═════ Data for the task ═════

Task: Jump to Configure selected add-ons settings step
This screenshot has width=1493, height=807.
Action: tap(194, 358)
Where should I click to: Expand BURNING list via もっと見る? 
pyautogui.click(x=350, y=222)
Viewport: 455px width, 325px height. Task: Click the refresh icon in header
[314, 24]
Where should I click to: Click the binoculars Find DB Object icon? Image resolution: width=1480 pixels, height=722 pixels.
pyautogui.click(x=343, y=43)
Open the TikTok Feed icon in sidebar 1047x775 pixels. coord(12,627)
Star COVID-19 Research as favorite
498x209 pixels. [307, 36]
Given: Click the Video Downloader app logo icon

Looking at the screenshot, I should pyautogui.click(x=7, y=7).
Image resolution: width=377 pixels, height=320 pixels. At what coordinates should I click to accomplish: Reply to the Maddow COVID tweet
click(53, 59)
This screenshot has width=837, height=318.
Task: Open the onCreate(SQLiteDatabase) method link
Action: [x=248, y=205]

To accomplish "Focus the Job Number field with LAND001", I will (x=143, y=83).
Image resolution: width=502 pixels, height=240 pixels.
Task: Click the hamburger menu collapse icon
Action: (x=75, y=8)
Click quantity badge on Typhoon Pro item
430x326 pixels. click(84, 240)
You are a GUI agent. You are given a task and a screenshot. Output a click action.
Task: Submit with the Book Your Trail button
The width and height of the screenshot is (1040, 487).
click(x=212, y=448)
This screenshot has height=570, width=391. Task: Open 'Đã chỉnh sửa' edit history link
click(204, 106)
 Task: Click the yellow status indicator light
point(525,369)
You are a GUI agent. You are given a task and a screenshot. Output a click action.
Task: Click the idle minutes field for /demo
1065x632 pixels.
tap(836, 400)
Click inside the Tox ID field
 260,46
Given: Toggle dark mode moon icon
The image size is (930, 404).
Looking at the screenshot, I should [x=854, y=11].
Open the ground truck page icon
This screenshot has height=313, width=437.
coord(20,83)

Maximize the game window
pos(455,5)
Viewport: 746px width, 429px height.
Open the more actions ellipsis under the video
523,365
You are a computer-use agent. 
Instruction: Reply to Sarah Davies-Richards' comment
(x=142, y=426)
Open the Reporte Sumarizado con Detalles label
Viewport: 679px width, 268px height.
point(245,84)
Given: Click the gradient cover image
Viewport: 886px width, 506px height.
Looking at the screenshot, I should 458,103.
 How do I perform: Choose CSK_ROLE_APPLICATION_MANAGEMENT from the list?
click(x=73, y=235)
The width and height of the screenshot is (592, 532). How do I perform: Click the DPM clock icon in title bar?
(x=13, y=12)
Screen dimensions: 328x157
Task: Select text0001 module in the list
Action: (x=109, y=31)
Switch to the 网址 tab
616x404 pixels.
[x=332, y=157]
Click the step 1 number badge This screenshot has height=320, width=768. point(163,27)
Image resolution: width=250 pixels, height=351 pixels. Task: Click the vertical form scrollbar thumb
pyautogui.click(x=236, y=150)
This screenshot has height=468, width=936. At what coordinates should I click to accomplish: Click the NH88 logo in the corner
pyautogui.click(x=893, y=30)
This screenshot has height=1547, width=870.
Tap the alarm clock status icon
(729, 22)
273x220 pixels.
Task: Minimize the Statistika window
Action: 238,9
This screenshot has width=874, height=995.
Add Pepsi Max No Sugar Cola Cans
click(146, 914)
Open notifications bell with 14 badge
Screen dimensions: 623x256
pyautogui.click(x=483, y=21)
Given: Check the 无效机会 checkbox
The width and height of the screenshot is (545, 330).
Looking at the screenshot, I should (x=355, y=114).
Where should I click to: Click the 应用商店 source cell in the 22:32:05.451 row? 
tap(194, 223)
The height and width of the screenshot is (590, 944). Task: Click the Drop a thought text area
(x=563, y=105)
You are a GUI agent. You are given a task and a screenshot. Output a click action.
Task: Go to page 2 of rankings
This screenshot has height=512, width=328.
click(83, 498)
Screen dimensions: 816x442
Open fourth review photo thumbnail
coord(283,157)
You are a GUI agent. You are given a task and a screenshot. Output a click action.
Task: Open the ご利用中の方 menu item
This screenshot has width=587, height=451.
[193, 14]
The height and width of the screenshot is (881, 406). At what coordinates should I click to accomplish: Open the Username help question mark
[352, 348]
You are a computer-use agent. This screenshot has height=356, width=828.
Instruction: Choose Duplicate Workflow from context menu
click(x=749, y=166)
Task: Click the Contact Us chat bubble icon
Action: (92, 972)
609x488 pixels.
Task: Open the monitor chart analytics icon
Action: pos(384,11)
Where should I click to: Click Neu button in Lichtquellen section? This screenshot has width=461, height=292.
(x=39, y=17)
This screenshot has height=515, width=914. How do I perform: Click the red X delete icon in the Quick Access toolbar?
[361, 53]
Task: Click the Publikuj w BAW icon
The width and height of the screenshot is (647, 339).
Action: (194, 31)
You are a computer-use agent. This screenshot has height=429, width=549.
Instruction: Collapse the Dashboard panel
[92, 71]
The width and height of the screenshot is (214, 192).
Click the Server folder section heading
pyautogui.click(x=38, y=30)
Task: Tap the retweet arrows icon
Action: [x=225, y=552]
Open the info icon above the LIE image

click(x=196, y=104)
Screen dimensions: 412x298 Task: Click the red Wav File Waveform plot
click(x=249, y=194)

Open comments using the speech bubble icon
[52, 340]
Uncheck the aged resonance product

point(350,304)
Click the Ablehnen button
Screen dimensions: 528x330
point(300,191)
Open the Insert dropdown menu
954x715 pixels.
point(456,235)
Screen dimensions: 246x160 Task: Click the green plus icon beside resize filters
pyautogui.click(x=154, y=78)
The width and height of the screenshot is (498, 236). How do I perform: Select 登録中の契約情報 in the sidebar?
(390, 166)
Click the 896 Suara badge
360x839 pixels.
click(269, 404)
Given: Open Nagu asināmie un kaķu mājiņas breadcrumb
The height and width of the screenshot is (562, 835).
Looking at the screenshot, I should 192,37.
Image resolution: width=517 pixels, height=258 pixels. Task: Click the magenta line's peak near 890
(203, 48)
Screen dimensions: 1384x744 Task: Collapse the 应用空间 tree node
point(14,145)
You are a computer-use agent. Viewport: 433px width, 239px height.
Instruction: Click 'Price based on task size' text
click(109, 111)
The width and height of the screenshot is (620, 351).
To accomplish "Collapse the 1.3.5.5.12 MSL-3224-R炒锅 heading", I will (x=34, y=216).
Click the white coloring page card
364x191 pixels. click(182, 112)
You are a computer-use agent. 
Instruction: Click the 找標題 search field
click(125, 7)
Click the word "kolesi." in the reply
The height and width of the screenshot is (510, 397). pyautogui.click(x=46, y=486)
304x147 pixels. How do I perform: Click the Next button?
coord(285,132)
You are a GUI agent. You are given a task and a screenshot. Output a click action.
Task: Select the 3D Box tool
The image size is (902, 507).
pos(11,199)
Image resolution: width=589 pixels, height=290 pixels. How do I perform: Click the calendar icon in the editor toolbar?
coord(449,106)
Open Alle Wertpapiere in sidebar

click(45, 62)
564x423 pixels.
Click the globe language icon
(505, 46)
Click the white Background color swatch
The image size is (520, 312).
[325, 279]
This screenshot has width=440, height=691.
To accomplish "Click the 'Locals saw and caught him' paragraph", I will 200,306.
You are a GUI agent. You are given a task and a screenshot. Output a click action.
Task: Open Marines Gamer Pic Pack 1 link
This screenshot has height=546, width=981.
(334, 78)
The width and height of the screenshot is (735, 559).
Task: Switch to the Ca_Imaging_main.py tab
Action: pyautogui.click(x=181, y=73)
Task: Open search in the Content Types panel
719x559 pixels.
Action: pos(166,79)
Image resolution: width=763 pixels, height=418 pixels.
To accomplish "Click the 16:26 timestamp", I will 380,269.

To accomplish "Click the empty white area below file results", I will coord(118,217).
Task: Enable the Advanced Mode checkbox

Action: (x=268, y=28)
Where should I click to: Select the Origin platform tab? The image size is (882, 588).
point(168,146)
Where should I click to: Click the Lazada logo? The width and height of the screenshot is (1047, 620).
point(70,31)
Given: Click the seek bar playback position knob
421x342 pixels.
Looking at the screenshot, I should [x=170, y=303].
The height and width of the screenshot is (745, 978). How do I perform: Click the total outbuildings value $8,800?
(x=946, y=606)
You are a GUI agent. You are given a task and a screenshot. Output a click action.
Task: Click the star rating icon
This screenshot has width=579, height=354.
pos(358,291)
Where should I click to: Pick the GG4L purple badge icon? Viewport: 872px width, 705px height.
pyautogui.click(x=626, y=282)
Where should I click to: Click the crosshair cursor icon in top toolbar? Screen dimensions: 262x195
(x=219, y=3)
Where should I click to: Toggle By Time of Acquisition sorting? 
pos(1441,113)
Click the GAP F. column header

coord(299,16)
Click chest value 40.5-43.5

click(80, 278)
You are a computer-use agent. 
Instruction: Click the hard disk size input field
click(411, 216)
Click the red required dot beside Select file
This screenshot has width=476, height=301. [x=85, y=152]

═════

Your task: Of the lines above, output exactly those from the line bearing "The width and height of the screenshot is (498, 236)." through the line bearing "Task: Open Marines Gamer Pic Pack 1 link", inclusive.

Output of the exercise:
The width and height of the screenshot is (498, 236). How do I perform: Select 登録中の契約情報 in the sidebar?
(390, 166)
Click the 896 Suara badge
360x839 pixels.
click(269, 404)
Given: Open Nagu asināmie un kaķu mājiņas breadcrumb
The height and width of the screenshot is (562, 835).
Looking at the screenshot, I should 192,37.
Image resolution: width=517 pixels, height=258 pixels. Task: Click the magenta line's peak near 890
(203, 48)
Screen dimensions: 1384x744 Task: Collapse the 应用空间 tree node
point(14,145)
You are a computer-use agent. Viewport: 433px width, 239px height.
Instruction: Click 'Price based on task size' text
click(109, 111)
The width and height of the screenshot is (620, 351).
To accomplish "Collapse the 1.3.5.5.12 MSL-3224-R炒锅 heading", I will (x=34, y=216).
Click the white coloring page card
364x191 pixels. click(182, 112)
You are a computer-use agent. 
Instruction: Click the 找標題 search field
click(125, 7)
Click the word "kolesi." in the reply
The height and width of the screenshot is (510, 397). pyautogui.click(x=46, y=486)
304x147 pixels. How do I perform: Click the Next button?
coord(285,132)
You are a GUI agent. You are given a task and a screenshot. Output a click action.
Task: Select the 3D Box tool
The image size is (902, 507).
pos(11,199)
Image resolution: width=589 pixels, height=290 pixels. How do I perform: Click the calendar icon in the editor toolbar?
coord(449,106)
Open Alle Wertpapiere in sidebar

click(45, 62)
564x423 pixels.
Click the globe language icon
(505, 46)
Click the white Background color swatch
The image size is (520, 312).
[325, 279]
This screenshot has width=440, height=691.
To accomplish "Click the 'Locals saw and caught him' paragraph", I will 200,306.
You are a GUI agent. You are given a task and a screenshot. Output a click action.
Task: Open Marines Gamer Pic Pack 1 link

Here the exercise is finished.